- [TEXT PROVIDED]:

────

# BIANCHI - 1930's Track bike



## corbettclassics (Jun 5, 2017)

I found this in an antique shop in a back corner.  It was painted horribly so I bought it and restored it.
This is how it turned out and I tried to restore it as period correct and accurate as I could. Trying to get the Celeste green right was difficult.
Bianchi Track Racers are quite rare today!


----------



## WVBicycles (Jun 5, 2017)

celeste green is a tough one to match since Bianchi did about 15 different shades of that color throughout the years. Nice job tho


----------



## corbettclassics (Jun 5, 2017)

Yeah, trying to figure out exactly what it looked like in the 1930's was a lot of research..!!


----------



## bulldog1935 (Jun 5, 2017)

worth a small fortune


----------



## cyclingday (Jun 5, 2017)

Fabulous!


----------



## dnc1 (Jun 10, 2017)

corbettclassics said:


> I found this in an antique shop in a back corner.  It was painted horribly so I bought it and restored it.
> This is how it turned out and I tried to restore it as period correct and accurate as I could. Trying to get the Celeste green right was difficult.
> Bianchi Track Racers are quite rare today!
> 
> ...



Bellissimo!


----------

────

- [REQUIRED TASK 1]:
Answer these questions about the Bianchi track bike thread.
(a) Where was the bike found?
(b) According to WVBicycles, about how many shades of celeste green did Bianchi use over the years?
(c) What does bulldog1935 say the bike is worth?
- [REQUIRED TASK 2]:
For each statement, say whether the Bianchi track bike thread supports it. Quote the words that decide it.
(a) The bike was found in a garage.
(b) Getting the Celeste green right was difficult.
(c) Working out what the bike looked like in the 1930s took little research.
- [REQUIRED TASK 3]:
Reproduce word for word the part of the Bianchi track bike thread starting with "## dnc1 (Jun" and going on through "Bellissimo!".

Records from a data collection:

────

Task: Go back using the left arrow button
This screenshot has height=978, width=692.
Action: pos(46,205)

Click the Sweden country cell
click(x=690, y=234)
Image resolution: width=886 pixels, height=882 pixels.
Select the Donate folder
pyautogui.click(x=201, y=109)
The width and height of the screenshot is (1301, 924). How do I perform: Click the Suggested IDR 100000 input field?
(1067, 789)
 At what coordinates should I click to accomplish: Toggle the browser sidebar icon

────

- [RESULT 1]:
(a) In an antique shop, in a back corner.
(b) About 15.
(c) A small fortune.

- [RESULT 2]:
(a) No: "I found this in an antique shop in a back corner."
(b) Yes: "Trying to get the Celeste green right was difficult."
(c) No: "trying to figure out exactly what it looked like in the 1930's was a lot of research..!!"

- [RESULT 3]:
## dnc1 (Jun 10, 2017)

corbettclassics said:


> I found this in an antique shop in a back corner.  It was painted horribly so I bought it and restored it.
> This is how it turned out and I tried to restore it as period correct and accurate as I could. Trying to get the Celeste green right was difficult.
> Bianchi Track Racers are quite rare today!
> 
> ...



Bellissimo!